Albino Forjaz de Sampaio e a máscara... (do livro: Lisboa trágica)

"Vautrin ( personagem de Balzac na Comedia Humana ), consultado sobre o necessário para vencer, responder-vos-ia: Para vencer, é necessário em primeiro lugar uma boa máscara. Depois eloquencia, desembaraço, prontidão e sangue frio. Todos os requisitos de um bom bandido.
Não se trata de máscaras de cartão, de seda ou de veludo, encobridoras de desconhecidas gentis, misteriosas e fatais. Nem da dos embuçados espadachins das vielas da Lisboa antiga; nem da dos penitenciários, sombria e misteriosa; nem da dos conspiradores. Não é de nenhuma dessas. A máscara de que se trata é esta que todos trazemos afivelada, que simula e dissimula e finge e se mascara - a fisionomia humana.

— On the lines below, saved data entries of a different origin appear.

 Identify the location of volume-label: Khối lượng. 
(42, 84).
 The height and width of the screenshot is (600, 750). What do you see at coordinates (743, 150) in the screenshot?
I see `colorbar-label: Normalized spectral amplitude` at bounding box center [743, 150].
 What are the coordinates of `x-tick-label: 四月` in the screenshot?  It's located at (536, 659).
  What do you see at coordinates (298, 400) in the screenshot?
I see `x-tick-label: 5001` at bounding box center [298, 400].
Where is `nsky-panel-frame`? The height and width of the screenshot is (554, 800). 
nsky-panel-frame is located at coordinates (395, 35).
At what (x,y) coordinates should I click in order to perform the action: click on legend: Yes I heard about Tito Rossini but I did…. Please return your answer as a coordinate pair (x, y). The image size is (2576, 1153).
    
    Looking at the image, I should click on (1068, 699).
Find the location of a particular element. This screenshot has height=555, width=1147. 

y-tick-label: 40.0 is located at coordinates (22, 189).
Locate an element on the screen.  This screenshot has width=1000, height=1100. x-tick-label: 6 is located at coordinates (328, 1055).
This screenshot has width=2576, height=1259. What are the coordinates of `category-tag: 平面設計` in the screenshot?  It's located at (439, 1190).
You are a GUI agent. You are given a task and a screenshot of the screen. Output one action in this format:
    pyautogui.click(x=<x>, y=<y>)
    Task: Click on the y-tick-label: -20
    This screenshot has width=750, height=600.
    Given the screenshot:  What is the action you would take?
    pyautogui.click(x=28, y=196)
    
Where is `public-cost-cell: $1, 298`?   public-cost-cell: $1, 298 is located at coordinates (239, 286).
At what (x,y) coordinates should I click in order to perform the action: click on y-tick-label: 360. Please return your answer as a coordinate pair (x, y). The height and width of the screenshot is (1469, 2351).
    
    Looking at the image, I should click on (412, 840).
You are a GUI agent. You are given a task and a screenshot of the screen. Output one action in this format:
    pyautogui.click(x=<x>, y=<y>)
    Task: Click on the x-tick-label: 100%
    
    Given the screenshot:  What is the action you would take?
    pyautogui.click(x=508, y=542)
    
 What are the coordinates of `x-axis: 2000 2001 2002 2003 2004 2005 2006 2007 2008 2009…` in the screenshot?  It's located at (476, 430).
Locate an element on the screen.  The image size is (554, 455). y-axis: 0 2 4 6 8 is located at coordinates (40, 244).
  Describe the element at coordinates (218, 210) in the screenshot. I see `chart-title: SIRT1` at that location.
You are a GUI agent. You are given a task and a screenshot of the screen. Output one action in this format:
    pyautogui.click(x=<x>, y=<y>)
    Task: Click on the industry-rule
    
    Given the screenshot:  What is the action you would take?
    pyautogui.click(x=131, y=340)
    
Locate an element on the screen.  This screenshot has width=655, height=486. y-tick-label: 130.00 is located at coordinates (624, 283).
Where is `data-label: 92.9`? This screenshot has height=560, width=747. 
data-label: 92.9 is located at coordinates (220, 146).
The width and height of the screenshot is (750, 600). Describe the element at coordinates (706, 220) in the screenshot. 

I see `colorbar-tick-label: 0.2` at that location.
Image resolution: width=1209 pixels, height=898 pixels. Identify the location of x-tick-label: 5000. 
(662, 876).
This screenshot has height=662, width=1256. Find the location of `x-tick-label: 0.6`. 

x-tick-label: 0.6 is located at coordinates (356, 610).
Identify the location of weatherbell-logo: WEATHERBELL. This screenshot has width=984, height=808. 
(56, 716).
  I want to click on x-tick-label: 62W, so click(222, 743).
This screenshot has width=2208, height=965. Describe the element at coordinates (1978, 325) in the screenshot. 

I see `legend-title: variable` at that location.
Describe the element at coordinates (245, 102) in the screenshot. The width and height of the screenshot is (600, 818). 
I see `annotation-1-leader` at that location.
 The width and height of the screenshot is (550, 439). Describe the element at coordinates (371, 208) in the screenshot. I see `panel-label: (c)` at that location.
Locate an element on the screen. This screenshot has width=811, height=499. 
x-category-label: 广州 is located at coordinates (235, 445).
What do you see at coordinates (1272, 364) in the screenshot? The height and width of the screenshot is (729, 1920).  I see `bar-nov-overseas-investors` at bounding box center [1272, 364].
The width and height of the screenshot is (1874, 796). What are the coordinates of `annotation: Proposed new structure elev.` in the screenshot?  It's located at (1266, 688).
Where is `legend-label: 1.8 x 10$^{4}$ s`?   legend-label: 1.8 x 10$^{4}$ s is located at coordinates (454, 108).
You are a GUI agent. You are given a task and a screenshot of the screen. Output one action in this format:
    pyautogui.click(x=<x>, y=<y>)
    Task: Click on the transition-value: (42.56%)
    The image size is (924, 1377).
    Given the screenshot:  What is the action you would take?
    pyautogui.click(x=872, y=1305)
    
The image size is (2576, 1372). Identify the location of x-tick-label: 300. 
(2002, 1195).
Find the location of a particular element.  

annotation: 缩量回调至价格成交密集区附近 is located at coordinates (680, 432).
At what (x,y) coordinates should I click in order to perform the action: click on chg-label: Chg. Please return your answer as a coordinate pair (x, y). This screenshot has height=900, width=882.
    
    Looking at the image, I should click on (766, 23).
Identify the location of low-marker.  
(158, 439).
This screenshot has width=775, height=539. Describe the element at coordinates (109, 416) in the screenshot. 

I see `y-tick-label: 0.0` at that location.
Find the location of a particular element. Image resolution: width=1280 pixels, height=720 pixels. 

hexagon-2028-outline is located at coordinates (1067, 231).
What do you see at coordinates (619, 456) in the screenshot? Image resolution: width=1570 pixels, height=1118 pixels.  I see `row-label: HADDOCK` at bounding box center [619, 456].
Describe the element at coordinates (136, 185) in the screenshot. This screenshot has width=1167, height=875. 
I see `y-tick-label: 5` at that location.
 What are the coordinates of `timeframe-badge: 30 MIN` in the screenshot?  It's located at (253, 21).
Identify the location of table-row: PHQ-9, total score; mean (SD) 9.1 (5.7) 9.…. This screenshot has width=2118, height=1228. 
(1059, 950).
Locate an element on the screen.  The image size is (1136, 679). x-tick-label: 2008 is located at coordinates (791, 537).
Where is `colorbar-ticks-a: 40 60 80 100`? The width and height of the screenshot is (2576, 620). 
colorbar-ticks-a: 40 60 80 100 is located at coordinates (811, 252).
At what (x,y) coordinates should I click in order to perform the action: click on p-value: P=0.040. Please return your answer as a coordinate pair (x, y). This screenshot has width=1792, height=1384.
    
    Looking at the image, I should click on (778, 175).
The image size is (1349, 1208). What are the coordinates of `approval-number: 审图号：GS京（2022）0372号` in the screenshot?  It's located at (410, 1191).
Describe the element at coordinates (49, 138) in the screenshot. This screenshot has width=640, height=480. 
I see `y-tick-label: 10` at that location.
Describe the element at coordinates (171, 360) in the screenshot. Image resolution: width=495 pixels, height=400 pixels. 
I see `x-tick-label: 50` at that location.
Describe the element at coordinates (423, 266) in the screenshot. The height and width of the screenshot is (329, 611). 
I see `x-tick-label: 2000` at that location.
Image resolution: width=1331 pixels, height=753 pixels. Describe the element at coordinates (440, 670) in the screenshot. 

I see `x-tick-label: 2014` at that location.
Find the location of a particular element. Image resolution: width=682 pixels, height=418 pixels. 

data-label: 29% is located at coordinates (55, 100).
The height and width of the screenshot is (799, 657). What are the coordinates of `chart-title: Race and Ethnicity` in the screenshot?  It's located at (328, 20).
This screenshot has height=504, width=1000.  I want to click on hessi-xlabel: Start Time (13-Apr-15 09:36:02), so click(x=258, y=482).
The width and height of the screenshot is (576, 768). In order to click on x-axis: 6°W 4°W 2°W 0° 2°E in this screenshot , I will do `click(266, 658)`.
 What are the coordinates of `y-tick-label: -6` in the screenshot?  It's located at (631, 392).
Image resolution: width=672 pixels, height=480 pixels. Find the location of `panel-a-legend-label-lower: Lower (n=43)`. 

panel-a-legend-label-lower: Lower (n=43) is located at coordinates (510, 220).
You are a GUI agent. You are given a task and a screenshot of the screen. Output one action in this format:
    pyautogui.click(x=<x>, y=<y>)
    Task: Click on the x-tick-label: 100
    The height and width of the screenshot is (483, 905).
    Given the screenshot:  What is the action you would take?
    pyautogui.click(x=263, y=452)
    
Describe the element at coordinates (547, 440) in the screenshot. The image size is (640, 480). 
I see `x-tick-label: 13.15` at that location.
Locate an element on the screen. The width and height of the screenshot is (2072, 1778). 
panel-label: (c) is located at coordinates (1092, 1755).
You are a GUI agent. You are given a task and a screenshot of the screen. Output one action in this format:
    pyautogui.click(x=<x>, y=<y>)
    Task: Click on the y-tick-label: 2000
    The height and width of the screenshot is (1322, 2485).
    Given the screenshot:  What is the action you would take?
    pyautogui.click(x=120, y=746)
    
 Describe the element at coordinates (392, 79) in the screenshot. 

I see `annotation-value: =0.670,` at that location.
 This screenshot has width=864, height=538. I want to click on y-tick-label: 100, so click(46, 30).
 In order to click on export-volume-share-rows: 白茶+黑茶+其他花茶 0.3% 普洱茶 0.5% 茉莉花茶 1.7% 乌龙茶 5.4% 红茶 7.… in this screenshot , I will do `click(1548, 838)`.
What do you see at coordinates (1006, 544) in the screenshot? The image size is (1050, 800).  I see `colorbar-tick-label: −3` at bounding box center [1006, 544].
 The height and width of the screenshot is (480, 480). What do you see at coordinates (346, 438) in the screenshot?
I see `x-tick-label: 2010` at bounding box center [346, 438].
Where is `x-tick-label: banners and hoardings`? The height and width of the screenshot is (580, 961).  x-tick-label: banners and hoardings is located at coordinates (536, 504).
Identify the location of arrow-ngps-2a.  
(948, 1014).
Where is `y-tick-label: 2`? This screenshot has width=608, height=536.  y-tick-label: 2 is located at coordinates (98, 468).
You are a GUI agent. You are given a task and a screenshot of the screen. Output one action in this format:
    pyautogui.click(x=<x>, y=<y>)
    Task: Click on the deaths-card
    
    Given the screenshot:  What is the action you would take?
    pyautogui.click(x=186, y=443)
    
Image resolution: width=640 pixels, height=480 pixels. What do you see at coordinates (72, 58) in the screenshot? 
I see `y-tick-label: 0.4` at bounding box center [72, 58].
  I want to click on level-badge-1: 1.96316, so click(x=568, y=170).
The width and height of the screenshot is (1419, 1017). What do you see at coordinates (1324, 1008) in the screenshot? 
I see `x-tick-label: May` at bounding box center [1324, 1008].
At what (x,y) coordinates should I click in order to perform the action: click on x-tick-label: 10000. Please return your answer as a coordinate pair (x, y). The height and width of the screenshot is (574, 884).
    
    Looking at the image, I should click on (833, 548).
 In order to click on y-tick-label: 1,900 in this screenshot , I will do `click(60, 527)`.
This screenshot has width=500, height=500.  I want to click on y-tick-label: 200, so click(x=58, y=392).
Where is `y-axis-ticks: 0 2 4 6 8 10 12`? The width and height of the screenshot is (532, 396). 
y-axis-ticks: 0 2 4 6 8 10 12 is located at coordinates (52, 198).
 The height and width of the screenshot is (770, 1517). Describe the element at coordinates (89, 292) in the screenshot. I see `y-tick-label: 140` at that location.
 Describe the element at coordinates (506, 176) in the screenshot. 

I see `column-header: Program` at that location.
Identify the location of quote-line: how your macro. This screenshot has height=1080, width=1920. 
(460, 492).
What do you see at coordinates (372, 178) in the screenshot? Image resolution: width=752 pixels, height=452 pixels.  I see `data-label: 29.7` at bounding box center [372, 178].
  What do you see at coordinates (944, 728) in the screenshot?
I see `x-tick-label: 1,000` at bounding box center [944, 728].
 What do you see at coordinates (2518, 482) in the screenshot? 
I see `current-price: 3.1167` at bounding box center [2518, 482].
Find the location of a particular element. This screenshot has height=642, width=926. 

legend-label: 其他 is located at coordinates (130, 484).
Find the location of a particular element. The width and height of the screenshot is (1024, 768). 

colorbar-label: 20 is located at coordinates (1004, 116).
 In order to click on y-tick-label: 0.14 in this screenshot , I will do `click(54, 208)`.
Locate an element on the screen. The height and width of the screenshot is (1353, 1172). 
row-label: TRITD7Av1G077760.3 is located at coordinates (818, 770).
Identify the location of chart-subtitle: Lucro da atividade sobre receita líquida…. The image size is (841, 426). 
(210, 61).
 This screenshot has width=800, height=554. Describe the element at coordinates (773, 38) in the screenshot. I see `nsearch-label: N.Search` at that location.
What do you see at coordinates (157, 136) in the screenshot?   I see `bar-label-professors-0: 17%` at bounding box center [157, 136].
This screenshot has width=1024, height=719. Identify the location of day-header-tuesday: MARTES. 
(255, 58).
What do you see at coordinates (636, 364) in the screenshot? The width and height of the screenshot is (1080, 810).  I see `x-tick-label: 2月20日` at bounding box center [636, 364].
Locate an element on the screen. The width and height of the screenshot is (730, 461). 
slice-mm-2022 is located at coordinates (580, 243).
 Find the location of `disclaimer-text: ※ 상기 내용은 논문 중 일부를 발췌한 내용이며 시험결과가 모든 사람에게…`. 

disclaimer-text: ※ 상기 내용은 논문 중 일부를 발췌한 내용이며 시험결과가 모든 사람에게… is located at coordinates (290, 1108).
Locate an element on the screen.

A palavra é a máscara da idéia, como a veste é a máscara do corpo. A promessa é a máscara da recusa e a esperança a máscara da desilusão. Se a vida é luta, a máscara é arma.   Uma das mais engenhosas e sutis armas de ofensa e de defesa, mais eficaz do que o canhão, mais sutil do que o punhal e mais contundente do que o box. Os antigos gladiadores, quando os empurravam para a luta, recebiam uma espada curta para se defenderem. Pois bem! O destino, quando nos empurrou para a vida, deu-nos uma arma - a máscara. Saber fingir como um comediante consumado, saber mentir sorrindo, tendo a máscara forrada de lágrimas e presa por soluços; saber chorar, tendo cócegas na alma e gargalhadas nos ouvidos, é o ideal. A força deu lugar à astúcia. Hércules curva-se ante a lábia penetrante de Tartufo, de maneira que é Tartufo quem reina agora. A ciência da vida é saber representar. Toda máscara mente, toda. Desde a dos padres à dos reis, e desde a de Cristo à daquele vilão ruim, vilão pôrro, como lhe chamava Antonio Prestes, porque toda a máscara tem mais mentira, mais vileza e mais impudor do que a própria Bíblia.